Le gouvernement Couillard admet qu'il ne veut pas «revivre» l'affaire Rona

QUÉBEC — Le gouvernement Couillard admet qu'il ne veut pas «revivre» une autre affaire Rona.

La ministre de l'Économie, Dominique Anglade, a déclaré, mercredi, qu'il est évident qu'il y a des règles qui doivent être clarifiées, à la lecture de ce qui s'est passé chez Investissement Québec.

Dans une entrevue téléphonique, Mme Anglade a évité soigneusement de faire une référence directe au nom de Rona et à la saga du quincailler. 

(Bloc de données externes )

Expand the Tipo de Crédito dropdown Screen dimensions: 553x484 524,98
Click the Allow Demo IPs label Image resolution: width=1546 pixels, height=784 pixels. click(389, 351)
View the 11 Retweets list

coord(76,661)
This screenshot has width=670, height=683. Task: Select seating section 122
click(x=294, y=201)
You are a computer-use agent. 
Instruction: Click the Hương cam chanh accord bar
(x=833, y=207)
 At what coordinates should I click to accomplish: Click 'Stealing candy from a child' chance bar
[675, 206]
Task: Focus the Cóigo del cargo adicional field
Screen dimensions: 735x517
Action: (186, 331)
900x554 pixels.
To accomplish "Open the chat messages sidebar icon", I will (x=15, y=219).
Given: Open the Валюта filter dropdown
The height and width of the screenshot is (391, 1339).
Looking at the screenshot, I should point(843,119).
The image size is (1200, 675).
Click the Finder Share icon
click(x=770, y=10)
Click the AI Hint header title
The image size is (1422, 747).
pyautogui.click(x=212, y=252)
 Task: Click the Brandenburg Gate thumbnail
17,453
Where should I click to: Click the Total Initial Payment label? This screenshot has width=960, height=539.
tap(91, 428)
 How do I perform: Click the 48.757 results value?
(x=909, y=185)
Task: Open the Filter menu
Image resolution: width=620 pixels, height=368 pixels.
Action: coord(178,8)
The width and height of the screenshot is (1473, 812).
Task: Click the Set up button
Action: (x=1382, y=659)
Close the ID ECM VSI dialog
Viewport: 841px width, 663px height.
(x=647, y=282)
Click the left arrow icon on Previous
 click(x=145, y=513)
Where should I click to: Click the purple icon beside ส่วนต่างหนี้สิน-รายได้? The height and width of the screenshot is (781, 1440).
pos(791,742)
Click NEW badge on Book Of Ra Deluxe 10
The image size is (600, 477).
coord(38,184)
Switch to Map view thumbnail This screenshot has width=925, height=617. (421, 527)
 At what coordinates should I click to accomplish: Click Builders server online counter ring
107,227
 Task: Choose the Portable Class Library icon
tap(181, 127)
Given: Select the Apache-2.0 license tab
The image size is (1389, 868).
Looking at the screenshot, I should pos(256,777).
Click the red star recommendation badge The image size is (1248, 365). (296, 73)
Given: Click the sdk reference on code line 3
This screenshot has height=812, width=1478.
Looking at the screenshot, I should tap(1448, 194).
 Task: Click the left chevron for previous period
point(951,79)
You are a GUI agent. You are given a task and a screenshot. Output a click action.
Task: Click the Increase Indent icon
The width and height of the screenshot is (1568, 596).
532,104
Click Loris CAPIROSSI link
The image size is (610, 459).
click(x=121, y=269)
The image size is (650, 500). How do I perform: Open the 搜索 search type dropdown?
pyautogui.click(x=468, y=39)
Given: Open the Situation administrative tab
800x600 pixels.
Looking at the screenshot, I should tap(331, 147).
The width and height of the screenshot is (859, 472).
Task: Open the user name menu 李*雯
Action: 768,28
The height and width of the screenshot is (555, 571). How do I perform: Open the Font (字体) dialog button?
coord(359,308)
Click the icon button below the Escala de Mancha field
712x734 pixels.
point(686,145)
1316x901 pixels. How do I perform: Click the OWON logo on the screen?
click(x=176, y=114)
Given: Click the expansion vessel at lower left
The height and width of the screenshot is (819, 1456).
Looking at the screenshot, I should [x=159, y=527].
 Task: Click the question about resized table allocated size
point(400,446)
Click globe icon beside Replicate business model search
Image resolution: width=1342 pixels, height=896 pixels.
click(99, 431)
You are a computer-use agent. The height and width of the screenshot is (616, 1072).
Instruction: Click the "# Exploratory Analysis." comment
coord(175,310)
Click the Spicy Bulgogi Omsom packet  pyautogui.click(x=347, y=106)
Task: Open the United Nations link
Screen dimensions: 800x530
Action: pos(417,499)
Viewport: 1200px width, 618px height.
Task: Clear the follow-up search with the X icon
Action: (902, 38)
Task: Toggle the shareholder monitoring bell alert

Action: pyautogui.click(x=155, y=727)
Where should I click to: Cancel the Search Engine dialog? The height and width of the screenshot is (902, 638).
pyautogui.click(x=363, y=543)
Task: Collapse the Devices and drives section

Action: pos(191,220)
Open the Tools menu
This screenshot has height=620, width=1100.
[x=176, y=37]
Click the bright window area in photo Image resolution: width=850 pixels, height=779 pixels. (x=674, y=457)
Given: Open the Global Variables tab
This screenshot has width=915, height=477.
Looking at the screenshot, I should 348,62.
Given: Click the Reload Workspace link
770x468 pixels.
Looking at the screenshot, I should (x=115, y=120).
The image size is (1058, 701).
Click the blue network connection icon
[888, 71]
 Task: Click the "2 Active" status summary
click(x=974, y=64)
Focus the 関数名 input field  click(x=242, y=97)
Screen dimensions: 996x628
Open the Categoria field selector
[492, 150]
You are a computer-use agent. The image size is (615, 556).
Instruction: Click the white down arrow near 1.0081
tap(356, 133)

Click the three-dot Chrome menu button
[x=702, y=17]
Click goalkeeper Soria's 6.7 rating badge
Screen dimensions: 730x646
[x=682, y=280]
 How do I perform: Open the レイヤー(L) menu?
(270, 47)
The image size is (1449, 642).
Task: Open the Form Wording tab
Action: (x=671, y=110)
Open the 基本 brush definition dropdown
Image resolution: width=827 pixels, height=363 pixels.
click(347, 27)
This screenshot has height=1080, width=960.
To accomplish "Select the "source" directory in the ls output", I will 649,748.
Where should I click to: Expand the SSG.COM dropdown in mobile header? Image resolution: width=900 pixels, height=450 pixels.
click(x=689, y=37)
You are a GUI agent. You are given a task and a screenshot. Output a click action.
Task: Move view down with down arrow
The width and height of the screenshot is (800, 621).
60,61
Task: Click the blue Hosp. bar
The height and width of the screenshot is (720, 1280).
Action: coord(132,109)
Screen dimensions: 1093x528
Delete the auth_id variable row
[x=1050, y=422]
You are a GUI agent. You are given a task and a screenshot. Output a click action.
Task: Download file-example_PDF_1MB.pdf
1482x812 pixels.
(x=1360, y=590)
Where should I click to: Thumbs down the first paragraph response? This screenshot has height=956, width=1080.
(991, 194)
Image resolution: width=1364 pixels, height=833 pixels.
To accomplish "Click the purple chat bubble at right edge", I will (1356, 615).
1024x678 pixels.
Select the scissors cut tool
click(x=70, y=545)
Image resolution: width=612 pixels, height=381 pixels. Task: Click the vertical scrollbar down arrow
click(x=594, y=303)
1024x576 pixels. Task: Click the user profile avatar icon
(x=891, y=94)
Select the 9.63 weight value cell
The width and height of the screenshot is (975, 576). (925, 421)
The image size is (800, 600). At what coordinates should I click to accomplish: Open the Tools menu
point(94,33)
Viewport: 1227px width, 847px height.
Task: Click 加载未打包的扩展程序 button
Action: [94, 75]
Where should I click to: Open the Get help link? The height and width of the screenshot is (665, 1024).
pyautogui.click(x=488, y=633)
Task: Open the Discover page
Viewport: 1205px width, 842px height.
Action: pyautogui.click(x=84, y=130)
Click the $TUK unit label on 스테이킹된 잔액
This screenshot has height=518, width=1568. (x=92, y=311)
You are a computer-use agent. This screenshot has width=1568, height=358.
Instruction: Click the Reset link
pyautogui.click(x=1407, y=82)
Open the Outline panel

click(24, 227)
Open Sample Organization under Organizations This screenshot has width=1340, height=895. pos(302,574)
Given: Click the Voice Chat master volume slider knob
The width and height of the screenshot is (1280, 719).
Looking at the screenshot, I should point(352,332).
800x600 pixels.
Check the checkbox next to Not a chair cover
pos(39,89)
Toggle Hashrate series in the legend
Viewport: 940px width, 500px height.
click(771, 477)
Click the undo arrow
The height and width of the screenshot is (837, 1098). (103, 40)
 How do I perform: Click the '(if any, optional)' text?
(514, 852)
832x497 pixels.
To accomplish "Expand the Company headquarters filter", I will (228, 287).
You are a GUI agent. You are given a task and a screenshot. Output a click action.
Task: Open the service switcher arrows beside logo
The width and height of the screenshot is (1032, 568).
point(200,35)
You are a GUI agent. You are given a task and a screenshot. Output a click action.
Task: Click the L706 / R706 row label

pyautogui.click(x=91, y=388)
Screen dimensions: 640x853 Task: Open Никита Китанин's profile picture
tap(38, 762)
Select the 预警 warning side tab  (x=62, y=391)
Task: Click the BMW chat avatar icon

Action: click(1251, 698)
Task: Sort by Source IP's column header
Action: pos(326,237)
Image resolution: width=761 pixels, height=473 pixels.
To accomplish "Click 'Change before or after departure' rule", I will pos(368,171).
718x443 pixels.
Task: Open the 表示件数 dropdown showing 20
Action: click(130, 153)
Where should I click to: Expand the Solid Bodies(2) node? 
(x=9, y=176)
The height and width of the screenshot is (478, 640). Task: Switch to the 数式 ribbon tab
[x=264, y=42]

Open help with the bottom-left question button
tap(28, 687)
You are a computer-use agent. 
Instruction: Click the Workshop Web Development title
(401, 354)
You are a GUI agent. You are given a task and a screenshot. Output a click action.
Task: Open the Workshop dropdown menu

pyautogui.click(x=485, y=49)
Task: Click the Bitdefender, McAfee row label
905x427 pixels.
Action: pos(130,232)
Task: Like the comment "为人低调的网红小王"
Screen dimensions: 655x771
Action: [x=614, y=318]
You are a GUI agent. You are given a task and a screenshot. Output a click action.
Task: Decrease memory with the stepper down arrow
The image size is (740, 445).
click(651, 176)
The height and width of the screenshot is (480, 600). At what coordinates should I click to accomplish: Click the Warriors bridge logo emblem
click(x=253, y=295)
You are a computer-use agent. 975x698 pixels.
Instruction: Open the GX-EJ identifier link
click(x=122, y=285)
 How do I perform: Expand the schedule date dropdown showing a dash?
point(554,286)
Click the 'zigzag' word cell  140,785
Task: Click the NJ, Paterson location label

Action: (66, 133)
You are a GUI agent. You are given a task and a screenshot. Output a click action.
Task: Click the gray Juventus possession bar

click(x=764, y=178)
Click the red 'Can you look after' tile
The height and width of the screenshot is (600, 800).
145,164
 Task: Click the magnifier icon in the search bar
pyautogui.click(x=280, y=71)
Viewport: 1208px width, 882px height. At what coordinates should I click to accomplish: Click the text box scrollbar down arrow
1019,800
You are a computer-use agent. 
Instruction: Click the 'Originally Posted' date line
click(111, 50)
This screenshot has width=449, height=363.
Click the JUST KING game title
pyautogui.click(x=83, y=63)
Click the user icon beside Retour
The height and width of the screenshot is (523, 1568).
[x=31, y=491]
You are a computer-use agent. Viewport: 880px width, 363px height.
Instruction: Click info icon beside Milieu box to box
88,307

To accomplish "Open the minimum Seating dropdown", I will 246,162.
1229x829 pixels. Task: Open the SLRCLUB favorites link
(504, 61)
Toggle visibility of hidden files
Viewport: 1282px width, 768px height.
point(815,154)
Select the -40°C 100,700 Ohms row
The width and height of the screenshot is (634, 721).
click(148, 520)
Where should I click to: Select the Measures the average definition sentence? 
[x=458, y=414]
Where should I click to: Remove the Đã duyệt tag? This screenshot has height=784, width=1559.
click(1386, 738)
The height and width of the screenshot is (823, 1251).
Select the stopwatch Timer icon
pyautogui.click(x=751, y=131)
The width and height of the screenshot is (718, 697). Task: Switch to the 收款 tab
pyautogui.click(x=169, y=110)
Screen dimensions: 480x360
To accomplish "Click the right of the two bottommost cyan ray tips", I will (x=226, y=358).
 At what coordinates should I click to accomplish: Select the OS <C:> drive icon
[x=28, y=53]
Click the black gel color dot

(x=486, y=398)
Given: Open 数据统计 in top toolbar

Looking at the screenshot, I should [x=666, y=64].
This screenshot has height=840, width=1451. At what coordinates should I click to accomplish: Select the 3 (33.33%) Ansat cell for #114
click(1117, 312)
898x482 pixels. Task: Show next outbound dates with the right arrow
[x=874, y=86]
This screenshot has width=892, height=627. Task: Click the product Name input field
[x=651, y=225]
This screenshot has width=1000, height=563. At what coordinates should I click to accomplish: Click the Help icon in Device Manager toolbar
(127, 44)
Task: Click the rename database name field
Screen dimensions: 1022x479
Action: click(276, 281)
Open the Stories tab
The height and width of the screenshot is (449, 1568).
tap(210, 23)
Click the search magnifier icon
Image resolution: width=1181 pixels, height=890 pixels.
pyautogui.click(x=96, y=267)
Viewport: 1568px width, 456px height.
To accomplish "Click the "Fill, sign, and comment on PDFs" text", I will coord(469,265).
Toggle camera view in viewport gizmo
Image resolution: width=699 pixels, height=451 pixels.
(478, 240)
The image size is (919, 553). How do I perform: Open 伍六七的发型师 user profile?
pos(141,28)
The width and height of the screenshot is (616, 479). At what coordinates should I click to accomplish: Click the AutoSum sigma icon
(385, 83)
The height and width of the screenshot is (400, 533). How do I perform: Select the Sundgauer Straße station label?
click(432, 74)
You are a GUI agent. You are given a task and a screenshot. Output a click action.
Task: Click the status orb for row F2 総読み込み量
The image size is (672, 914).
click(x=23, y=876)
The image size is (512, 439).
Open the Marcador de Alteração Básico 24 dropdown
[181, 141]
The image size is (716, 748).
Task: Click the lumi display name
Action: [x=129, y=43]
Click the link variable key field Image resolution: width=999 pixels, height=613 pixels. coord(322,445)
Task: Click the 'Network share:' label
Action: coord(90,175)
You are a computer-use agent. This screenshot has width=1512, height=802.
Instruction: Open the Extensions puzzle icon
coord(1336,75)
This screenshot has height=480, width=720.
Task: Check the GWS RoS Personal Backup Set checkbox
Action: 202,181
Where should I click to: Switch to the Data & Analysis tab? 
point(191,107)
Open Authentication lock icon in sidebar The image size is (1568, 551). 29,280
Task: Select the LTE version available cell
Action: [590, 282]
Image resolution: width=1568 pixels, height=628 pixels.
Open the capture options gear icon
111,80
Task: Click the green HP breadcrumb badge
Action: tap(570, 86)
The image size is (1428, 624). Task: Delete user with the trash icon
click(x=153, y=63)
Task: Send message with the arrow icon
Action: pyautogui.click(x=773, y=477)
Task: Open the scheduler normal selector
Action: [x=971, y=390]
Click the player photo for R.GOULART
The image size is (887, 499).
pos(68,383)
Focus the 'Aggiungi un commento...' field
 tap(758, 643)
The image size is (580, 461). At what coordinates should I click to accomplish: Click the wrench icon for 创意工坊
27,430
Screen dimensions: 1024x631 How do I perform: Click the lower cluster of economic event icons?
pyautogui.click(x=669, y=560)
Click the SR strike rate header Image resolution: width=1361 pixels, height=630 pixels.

Toutefois, la ministre, qui est responsable du bras financier du gouvernement, a fait mention des communications entre la direction d'IQ et le ministre, de l'amélioration des méthodes et des canaux d'information, et de la prise de décision _ tous des enjeux qui ont été abondamment débattus dans la controverse sur la vente de Rona à Loew's

Elle a dit qu'elle ne veut pas avoir à revivre les cas vécus récemment.

Le 21 septembre, Investissement Québec déposera donc des propositions pour clarifier ses règles de gouverne et répondre aux recommandations de la vérificatrice générale concernant toute cette affaire.

Dans l'affaire Rona, le gouvernement Couillard a toujours soutenu qu'il ne pouvait rien y faire, que c'était une transaction privée consentie entre les deux entreprises, que ce n'était pas une offre d'achat hostile comme en 2012.

Rappelons que peu après la vente du quincailler québécois au géant américain Lowe's l'hiver dernier, on avait appris que la société d'État avait auparavant liquidé un bloc d'actions d'environ 150 million $ que le gouvernement lui avait pourtant demandé d'acheter en 2012, afin de constituer une minorité de blocage en cas d'offre d'achat hostile.

Le ministre de l'Économie de l'époque, Jacques Daoust, avait toujours nié qu'il avait été mis au courant de la vente de cette participation à l'automne 2014. Mais une série de courriels dévoilée récemment révèle qu'IQ avait sollicité l'avis du ministre et que le chef de cabinet du ministre, Pierre Ouellet, avait répondu «ok».

M. Daoust a démissionné de son poste dans la foulée de cette controverse, après que son patron, le premier ministre Philippe Couillard, a dit qu'il existait deux versions contradictoires dans cette affaire. En commission parlementaire la semaine dernière, M. Ouellet avait aussi contredit M. Daoust en disant qu'il était au courant.